### QUOTED PASSAGE
These conditions were, the preservation of the nationality and the
autonomy of Hungary. Four ministers took part in this resignation of the
governor, as above stated, Aulich, Csanyi, Horvath, and I. Two of the
ministers, Szemere and [Casimir] Bathyanyi, were absent when the formal
declaration of the abdication was discussed at Csanyi's residence. I
have not mentioned among the ministers our late colleague, the finance
minister Dushek, because his treachery, which was afterwards brought to
light, excludes him from our ranks. From all these circumstances, it
will be manifest how unjust the reproaches of Count Casimir Bathyanyi
are, that no new cabinet council was held.
It is notorious that Goergei abused the full powers with which he was
entrusted, instead of procuring the preservation of Hungary by a
negotiation for peace, by an ignominious treachery to his native
country. From that very moment the power conferred on him by the
above-mentioned instrument, and the conditional abdication of the
government, consequently and legally reverted to him who had invested
him with it. To deny this, would be to recognize in the foreign rule
which crushed Hungary, in consequence of that treachery, legitimate
right and lawful power.
I, however, perfectly agree with the noble count, that the nation, once
more restored to its constitutional existence, and free from foreign
yoke, will have the unlimited right to dispose of all the affairs of the
country, and consequently of the executive power. To assert a contrary
opinion would be a crime against the nation. Not over a liberated nation
(which, of course, would have the right to choose whom it will), but
over a nation crushed by an usurping power, the claims of Kossuth, as
elected Governor of Hungary, are, I submit, lawful.
Republican principles have not been proclaimed at Kossuth's dictation as
the aim of our national exertions. They were, during our struggle, the
well-ascertained and deep-rooted sentiment of the country, and Kossuth
could only faithfully represent the proclaimed will and feeling of the
nation, by inscribing them on his banner. Immediately after the
declaration of independence, all the manifestations of the national will
were unanimous in the desire for a republic. The ministry, which was
nominated by the Governor as a consequence of that legislative act,
declared in both houses of the Diet, that its efforts would be directed
to the establishment of a republic. Both houses joined in this
declaration, and in the government no opposition whatever was manifested
against it. One of the first acts of the new government was to remove
the crown from all national scutcheons, and from the great seal of
Hungary. The press in all its shades developed republican principles.
The new semi-official paper bore the name of _The Republic_. It is
true that the government was only provisional, for the war continued,
and the definite decision of this question depended on unforeseen
circumstances. We should have preferred almost any settlement to the
necessity of a subjection to the Austrian dynasty; and at the price of
emancipation from that detested power, the nation would even have been
prepared, for the sake of aid, to choose a king from another race; but
certainly if it had been the unaided victor in the struggle, never.

### TASKS TO COMPLETE
**1)** According to the passage on Hungary's abdicated government, what name did the new semi-official paper bear?
**2)** Reproduce everything in the passage on Hungary's government from "These conditions were, the" down to "council was held.", word for word.

Word and element location data

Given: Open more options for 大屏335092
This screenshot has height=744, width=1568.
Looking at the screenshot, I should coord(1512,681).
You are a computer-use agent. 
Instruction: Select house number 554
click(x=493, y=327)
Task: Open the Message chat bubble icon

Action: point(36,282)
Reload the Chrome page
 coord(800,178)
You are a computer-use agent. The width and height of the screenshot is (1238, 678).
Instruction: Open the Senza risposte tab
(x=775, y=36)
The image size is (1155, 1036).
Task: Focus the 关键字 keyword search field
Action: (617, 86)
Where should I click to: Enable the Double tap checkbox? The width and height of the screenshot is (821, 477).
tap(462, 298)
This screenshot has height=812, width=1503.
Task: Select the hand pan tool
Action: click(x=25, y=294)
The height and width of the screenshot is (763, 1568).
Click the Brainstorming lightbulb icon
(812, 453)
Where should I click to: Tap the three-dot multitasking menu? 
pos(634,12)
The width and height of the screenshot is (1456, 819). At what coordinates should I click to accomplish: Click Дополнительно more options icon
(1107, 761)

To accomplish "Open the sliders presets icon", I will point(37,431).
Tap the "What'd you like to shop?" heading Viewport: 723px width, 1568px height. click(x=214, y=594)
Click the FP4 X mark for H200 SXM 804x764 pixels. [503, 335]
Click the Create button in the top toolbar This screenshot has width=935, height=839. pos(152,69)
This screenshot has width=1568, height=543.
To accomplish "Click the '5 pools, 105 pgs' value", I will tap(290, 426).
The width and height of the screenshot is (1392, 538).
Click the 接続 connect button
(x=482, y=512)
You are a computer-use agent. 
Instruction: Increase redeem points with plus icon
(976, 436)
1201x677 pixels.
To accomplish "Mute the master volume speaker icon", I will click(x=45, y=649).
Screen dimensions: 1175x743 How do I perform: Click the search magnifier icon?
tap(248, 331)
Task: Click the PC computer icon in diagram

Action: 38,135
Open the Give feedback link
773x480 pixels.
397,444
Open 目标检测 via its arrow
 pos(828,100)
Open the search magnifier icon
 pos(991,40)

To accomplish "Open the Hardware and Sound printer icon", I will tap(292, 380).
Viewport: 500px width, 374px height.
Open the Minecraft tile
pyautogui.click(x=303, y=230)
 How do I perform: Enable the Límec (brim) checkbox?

### TASK-BY-TASK RESULTS
**1)** The Republic

**2)**
These conditions were, the preservation of the nationality and the
autonomy of Hungary. Four ministers took part in this resignation of the
governor, as above stated, Aulich, Csanyi, Horvath, and I. Two of the
ministers, Szemere and [Casimir] Bathyanyi, were absent when the formal
declaration of the abdication was discussed at Csanyi's residence. I
have not mentioned among the ministers our late colleague, the finance
minister Dushek, because his treachery, which was afterwards brought to
light, excludes him from our ranks. From all these circumstances, it
will be manifest how unjust the reproaches of Count Casimir Bathyanyi
are, that no new cabinet council was held.